Deep Learning-Based Rate-Splitting Multiple Access for Reconfigurable Intelligent Surface-Aided Tera-Hertz Massive MIMO

Reconfigurable intelligent surface (RIS) can significantly enhance the service coverage of Tera-Hertz massive multiple-input multiple-output (MIMO) communication systems. However, obtaining accurate high-dimensional channel state information (CSI) with limited pilot and feedback signaling overhead is challenging, severely degrading the performance of conventional spatial division multiple access.

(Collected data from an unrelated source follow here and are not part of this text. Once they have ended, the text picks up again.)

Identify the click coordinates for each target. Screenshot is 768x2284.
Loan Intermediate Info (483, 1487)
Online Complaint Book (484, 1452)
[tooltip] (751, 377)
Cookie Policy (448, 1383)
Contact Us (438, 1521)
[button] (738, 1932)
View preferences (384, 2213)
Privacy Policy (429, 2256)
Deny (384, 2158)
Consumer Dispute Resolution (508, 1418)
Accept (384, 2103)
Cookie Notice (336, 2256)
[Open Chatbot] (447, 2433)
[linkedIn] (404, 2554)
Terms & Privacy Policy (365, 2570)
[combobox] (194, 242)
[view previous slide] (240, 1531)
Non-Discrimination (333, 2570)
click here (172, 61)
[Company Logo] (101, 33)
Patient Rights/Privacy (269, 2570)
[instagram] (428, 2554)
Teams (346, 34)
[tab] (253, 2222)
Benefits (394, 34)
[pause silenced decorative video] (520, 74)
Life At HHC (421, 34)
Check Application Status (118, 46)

To improve the robustness against CSI imperfection, this paper proposes a deep learning (DL)-based rate-splitting multiple access (RSMA) scheme for RIS-aided Tera-Hertz multi-user MIMO systems. Specifically, we first propose a hybrid data-model driven DL-based RSMA precoding scheme, including the passive precoding at the RIS as well as the analog active precoding and the RSMA digital active precoding at the base station (BS). To realize the passive precoding at the RIS, we propose a Transformer-based data-driven RIS reflecting network (RRN). As for the analog active precoding at the BS, we propose a match-filter based analog precoding scheme considering that the BS and RIS adopt the LoS-MIMO antenna array architecture. As for the RSMA digital active precoding at the BS, we propose a low-complexity approximate weighted minimum mean square error (AWMMSE) digital precoding scheme, and further design a model-driven deep unfolding active precoding network (DFAPN) by combining the proposed AWMMSE scheme with DL. Then, to acquire accurate CSI at the BS for the investigated RSMA precoding scheme to achieve higher spectral efficiency, we propose a CSI acquisition network (CAN) with low pilot and feedback signaling overhead. The proposed DL-based RSMA scheme for RIS-aided Tera-Hertz multi-user MIMO systems can exploit the advantages of RSMA and DL to improve the robustness against CSI imperfection, thus achieving higher spectral efficiency with lower signaling overhead.